EXERCISE >>
Each line with the string "Given" is to be copied from the records below.

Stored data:
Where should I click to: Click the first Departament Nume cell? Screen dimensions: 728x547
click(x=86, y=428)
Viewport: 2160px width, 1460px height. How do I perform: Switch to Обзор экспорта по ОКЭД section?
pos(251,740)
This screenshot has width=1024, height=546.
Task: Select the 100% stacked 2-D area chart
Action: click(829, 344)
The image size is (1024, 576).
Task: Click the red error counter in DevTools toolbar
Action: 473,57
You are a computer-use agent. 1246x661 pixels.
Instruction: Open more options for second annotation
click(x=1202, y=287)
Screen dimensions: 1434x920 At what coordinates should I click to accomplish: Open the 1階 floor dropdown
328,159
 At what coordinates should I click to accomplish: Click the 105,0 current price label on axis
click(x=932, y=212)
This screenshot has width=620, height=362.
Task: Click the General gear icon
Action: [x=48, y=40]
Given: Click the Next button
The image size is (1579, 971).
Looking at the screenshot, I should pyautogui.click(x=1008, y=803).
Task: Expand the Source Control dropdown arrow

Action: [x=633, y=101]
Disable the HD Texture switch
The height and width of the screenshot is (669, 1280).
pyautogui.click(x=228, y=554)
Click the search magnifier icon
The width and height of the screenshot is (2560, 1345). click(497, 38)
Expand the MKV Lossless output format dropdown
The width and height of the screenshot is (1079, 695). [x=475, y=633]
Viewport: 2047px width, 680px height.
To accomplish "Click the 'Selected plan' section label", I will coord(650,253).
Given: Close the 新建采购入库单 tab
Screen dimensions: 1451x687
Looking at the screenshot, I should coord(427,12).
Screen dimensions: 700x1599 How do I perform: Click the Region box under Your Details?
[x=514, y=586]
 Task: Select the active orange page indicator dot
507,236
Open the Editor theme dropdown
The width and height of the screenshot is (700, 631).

TASK SOLUTION >>
Given: Click the Next button
Given: Close the 新建采购入库单 tab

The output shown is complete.